Nun leidet und stirbt sie wieder, die arme lungenkranke Mimi, und das kurz vor Weihnachten so anrührend und herzergreifend, dass die Besucherinnen und Besucher im ausverkauften StaatenHaus  ihre Emotionen mit frenetischem Beifall und wildem Trampeln auf dem Holzboden der Zuschauertribüne zu kaschieren versuchten.

© Hans Jörg Michel

Mimi also: Magdalena Hinterdobler,  seit der Spielzeit 2023/24 Ensemblemitglied der Oper Frankfurt und in Köln unlängst als Chrysothemis in Strauss‘ Oper Elektra stürmisch gefeiert, war die neue, ideale Verkörperung der Pariser Stickerin in der Wiederaufnahme von Puccinis meist gespielter Oper La Bohème , deren Libretto von Luigi Illica und Giuseppe Giacosa auf Henri Murgers Roman Les scènes de la vie de bohème  fußt. In diesem Roman fand  Puccini all das wieder, was er in der Verklärung des Rückblicks mit seiner Studienzeit verband: „Hier fand ich alles, was ich suche und liebe: die Ursprünglichkeit, die Jugend, die Leidenschaft, den Humor, die im Geheimen vergossenen Tränen und Liebe, die Freuden und Leid bringt.“

© Hans Jörg Michel

In die traditionelle, aber ungemein sorgfältige und im guten Sinne werkgetreue Inszenierung des leider schon länger verstorbenen Altmeisters Michael Hampe bringt die lyrisch-dramatische Sopranistin Magdalena Hinterdobler stimmlich und gestalterisch erotische Ausstrahlung und Leidenschaft, aber eben auch herzergreifende Traurigkeit und bitteren Schmerz. Ihre wunderbar warm timbrierte Stimme spricht in allen Lagen gleichermaßen an. Vom aufrüttelnden Fortissimo in ihrer großen Duettszene mit Marcello im 3. Akt bis zu den herrlichsten Pianotönen in ihrer Auftrittsarie  Sì, mi chiamano Mimì  und vor allem in ihrer Sterbeszene im Schlussbild klingt alles wie aus einem Guss.

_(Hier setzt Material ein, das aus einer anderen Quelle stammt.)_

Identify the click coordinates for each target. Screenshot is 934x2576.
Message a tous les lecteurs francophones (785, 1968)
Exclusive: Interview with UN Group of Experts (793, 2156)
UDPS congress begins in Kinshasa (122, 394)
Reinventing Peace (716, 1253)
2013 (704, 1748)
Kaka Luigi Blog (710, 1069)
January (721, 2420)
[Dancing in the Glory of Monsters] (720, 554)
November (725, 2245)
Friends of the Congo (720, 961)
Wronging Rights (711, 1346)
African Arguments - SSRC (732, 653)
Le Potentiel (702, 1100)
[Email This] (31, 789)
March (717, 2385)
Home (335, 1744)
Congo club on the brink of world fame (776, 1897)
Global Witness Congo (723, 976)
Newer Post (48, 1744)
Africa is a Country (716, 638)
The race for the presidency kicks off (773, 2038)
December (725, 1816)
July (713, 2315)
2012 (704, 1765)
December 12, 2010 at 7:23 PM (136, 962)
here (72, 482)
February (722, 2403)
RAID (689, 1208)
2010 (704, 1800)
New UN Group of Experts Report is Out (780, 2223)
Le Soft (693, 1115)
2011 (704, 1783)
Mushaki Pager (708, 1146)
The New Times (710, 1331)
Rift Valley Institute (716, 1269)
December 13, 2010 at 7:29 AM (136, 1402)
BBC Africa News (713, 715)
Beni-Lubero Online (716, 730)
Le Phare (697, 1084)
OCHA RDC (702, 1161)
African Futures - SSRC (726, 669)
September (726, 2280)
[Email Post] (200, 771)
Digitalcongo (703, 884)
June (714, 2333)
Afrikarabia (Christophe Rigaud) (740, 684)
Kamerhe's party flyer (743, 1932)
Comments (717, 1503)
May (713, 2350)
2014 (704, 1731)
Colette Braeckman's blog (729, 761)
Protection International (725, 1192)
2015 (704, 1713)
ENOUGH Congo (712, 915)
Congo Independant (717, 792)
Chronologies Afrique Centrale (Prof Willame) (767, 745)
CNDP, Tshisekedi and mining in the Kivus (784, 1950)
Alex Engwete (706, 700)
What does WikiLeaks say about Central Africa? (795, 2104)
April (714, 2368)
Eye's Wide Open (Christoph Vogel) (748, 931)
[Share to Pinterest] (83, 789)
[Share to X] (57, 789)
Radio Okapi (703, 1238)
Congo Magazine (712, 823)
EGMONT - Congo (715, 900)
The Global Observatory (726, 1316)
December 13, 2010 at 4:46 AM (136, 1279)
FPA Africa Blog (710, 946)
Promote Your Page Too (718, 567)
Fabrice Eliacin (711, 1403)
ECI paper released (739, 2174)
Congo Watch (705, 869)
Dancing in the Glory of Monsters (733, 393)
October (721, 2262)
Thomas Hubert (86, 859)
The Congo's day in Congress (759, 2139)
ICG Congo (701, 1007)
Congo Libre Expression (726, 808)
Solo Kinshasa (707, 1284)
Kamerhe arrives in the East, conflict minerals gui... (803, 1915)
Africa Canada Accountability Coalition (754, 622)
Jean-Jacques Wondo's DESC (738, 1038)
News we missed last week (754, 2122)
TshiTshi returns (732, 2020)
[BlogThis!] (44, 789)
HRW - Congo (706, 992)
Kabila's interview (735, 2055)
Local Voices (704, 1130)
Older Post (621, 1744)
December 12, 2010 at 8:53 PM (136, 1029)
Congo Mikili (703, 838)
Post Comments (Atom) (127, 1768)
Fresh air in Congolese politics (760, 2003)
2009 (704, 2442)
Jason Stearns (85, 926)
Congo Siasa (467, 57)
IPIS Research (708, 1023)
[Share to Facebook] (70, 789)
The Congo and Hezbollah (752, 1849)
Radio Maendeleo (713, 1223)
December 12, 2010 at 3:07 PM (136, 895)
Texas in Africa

Ihre leuchtende Stimme füllt den großen Saal des StaatenHauses mühelos. Außerdem spielt sie die Seligkeit der ersten Liebe, den Schmerz und die Trauer über die krankheitsbedingte Trennung von Rudolfo und die Verzweiflung über die Todesgewissheit herzergreifend. Ihr ebenbürtig ist der philippinisch-amerikanische Opernsänger Arthur Esperitu, der die Titelpartie mit wunderbarer Italienità verkörperte. Er ist ein ungemein stimmschöner, sympathischer und höhensicherer Rudolfo, der den Vergleich mit Stars in dieser Rolle wie z.B. Joseph Calleja oder Benjamin Bernstein nicht zu fürchten braucht. Sein hohes C in dem Arienhit Che gelida manina ist von einer Mühelosigkeit und Strahlkraft, die Bewunderung abverlangen. Dabei kommt seinem lyrischen Tenor zugute, dass Guiseppe Finzi aus dem bestens aufgelegten Gürzenich-Orchester Köln  zwar große Emotionen hervorlockt und  vor allem in den ersten beiden Akten in den leuchtenden Klängen von Puccinis Musik schwelgt,  aber stets  mit  Einfühlsamkeit und großer Differenzierung dirigiert und dabei die Sängerinnen und Sänger nie zudeckt.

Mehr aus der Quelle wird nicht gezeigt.